# TASK STATEMENT
Output every entry below word for word, minus the images.

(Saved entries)
***
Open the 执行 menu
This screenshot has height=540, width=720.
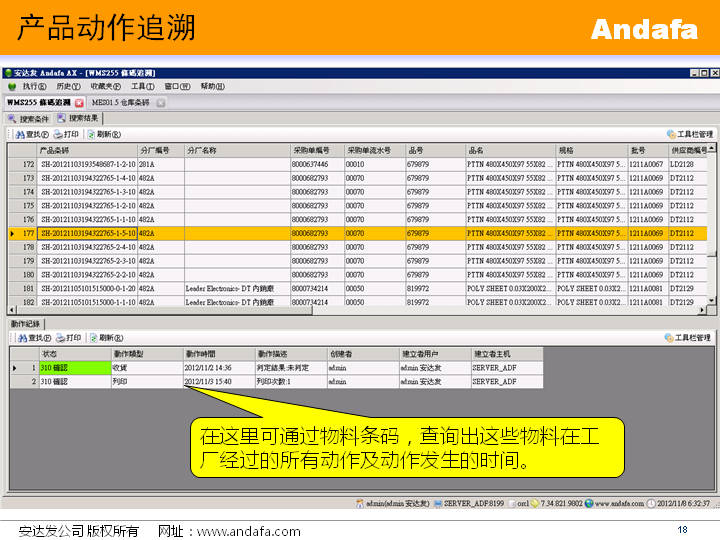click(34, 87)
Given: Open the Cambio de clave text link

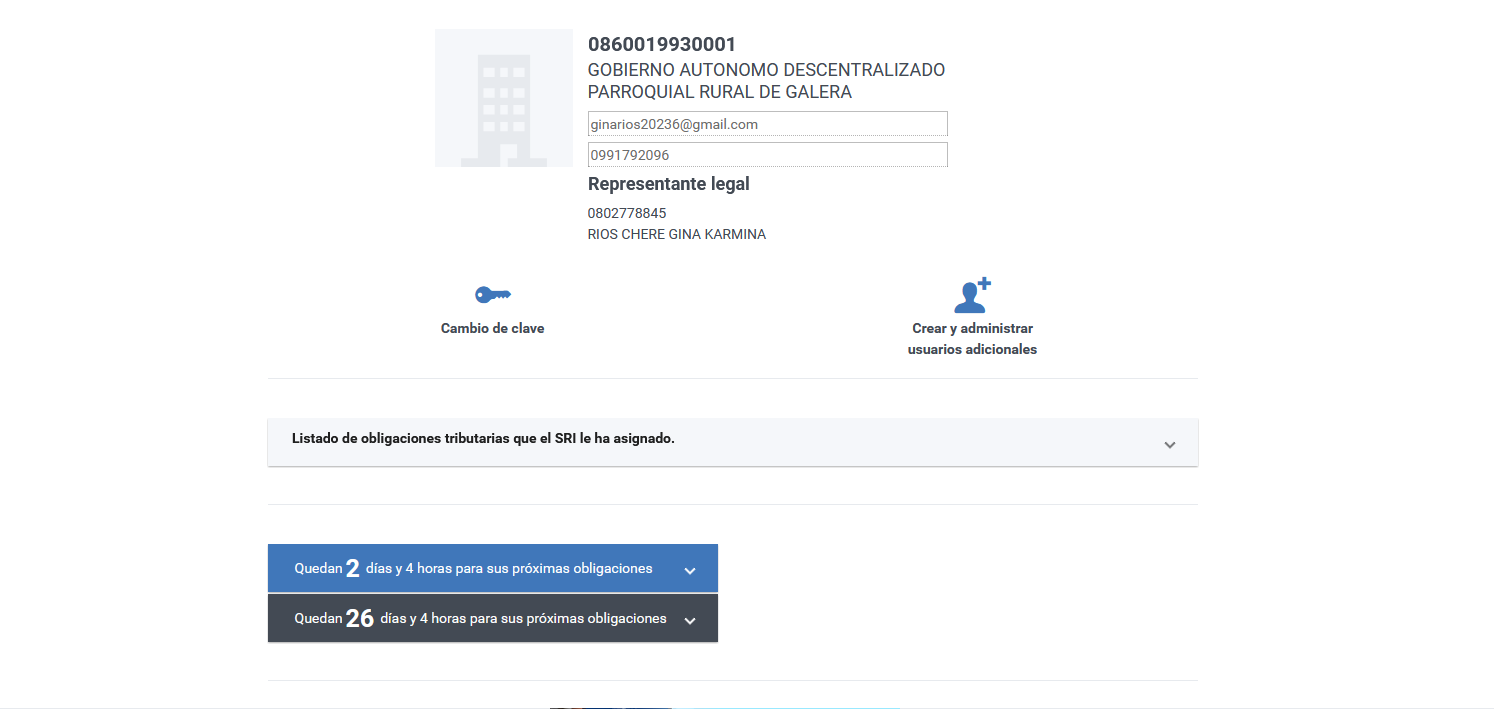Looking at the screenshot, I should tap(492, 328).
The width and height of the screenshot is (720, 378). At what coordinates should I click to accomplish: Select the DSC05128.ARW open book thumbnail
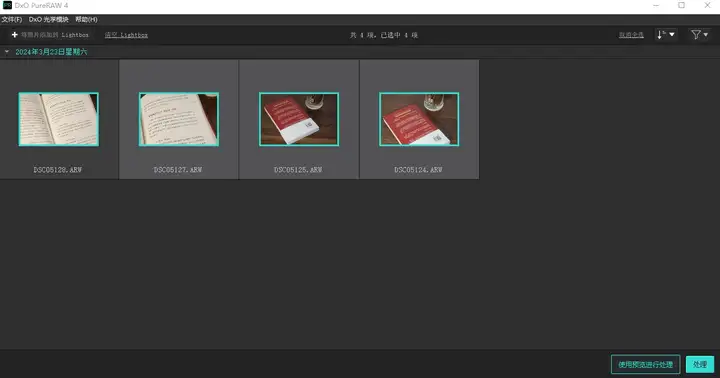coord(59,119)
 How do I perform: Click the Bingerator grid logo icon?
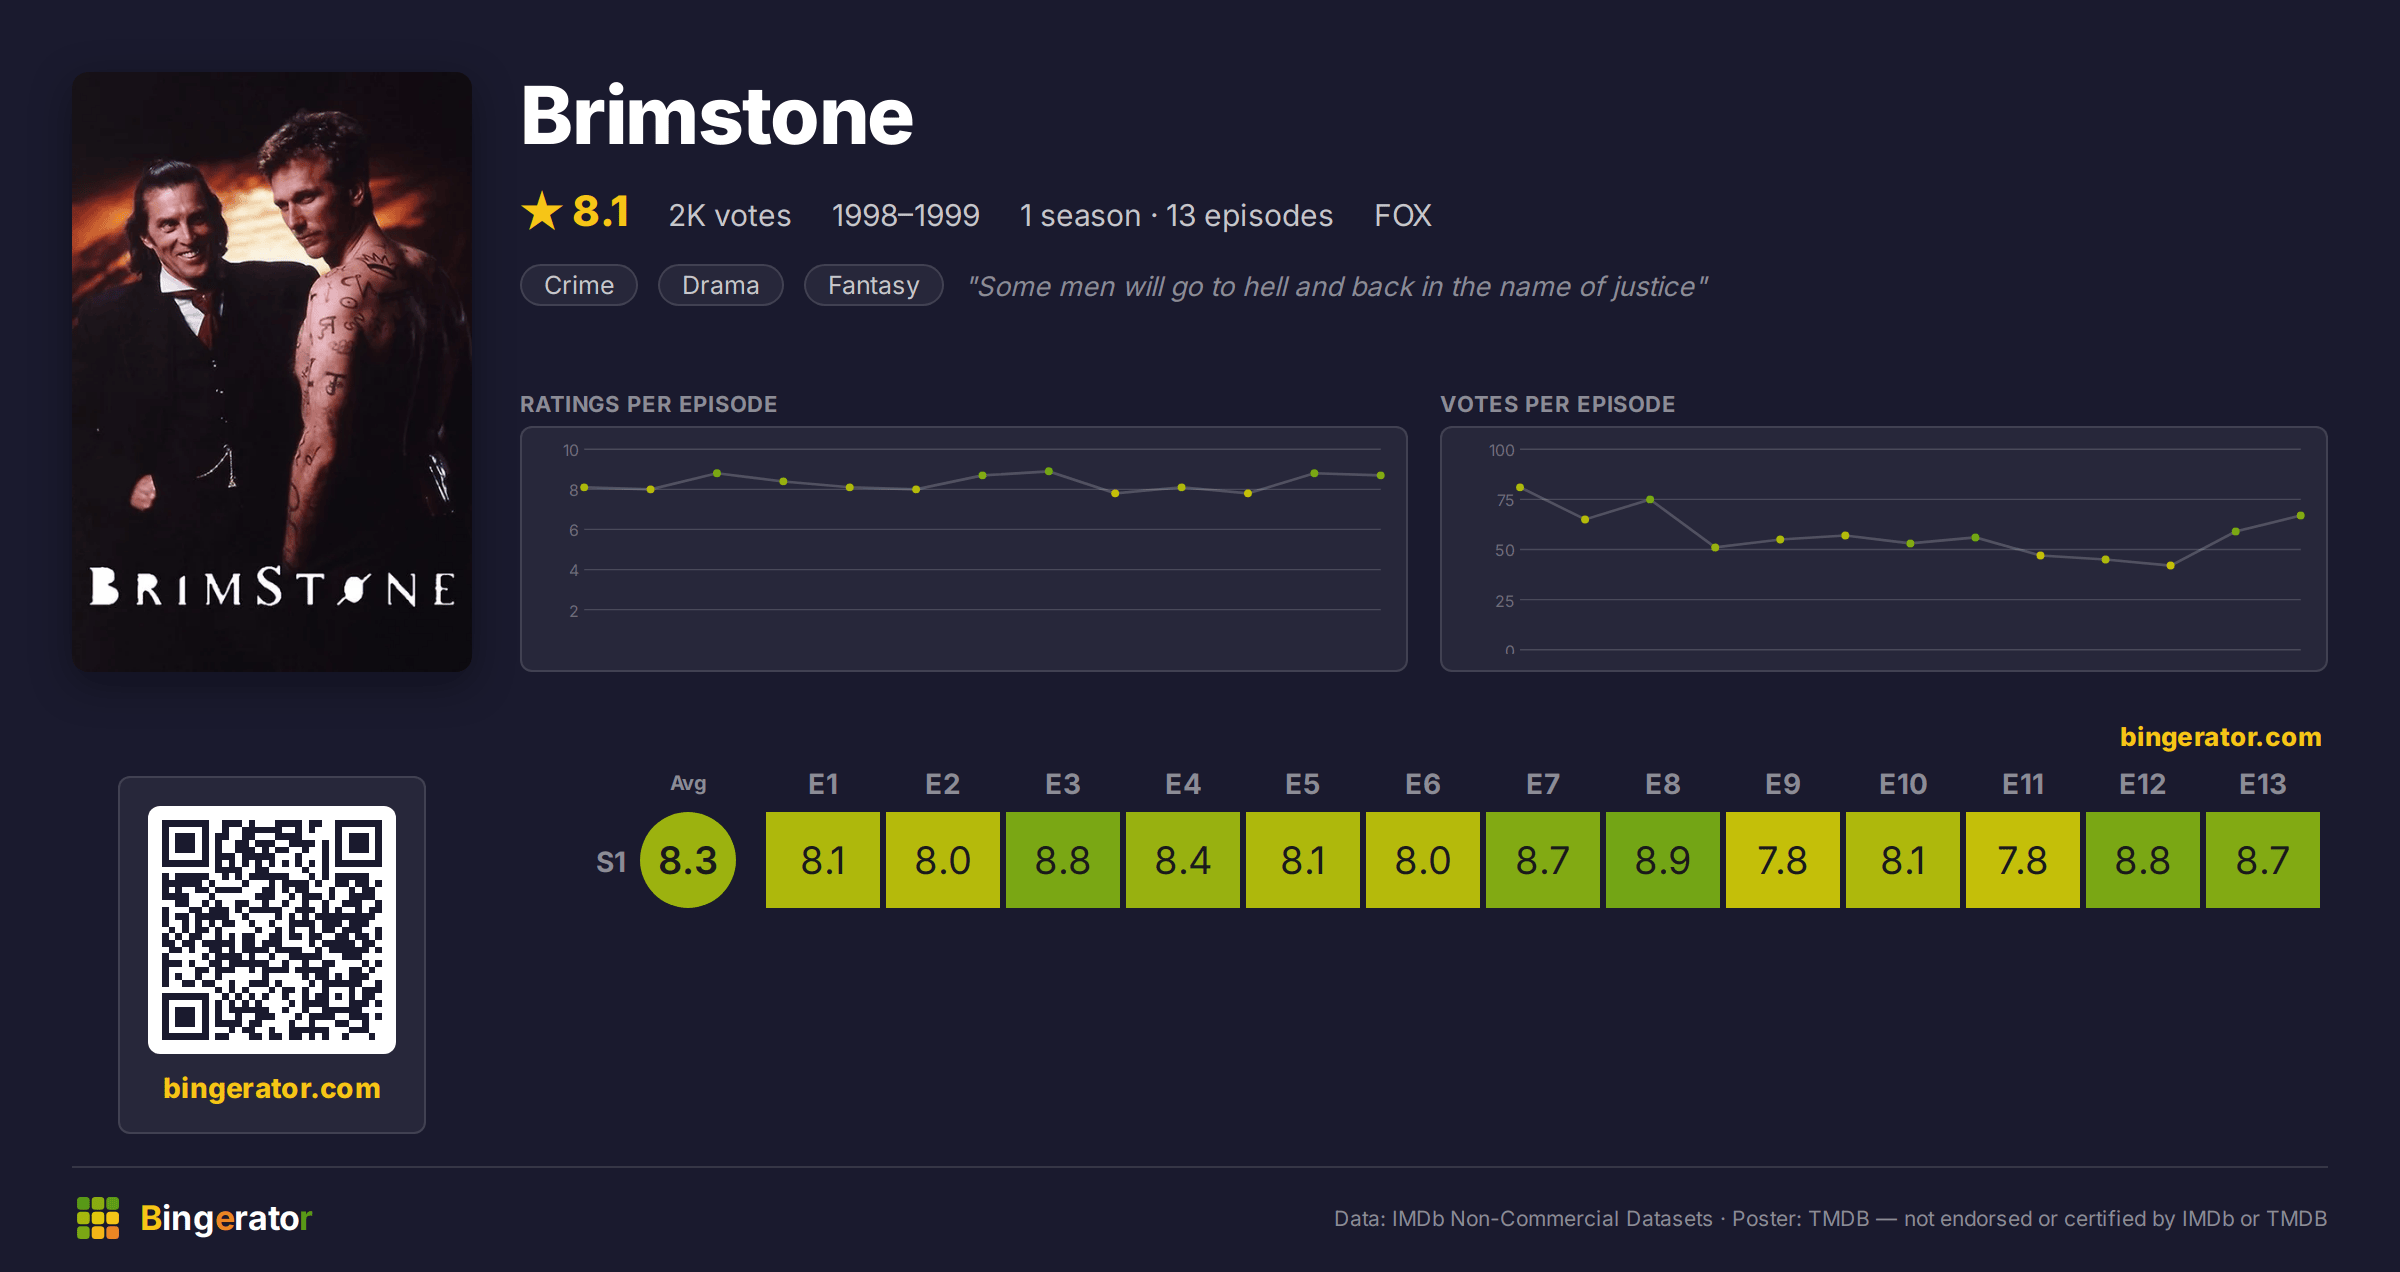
***
# ANSWER AREA
Open the 执行 menu
This screenshot has height=540, width=720.
click(34, 87)
Given: Open the Cambio de clave text link

Looking at the screenshot, I should tap(492, 328).
The width and height of the screenshot is (720, 378). At what coordinates should I click to accomplish: Select the DSC05128.ARW open book thumbnail
coord(59,119)
 How do I perform: Click the Bingerator grid logo icon?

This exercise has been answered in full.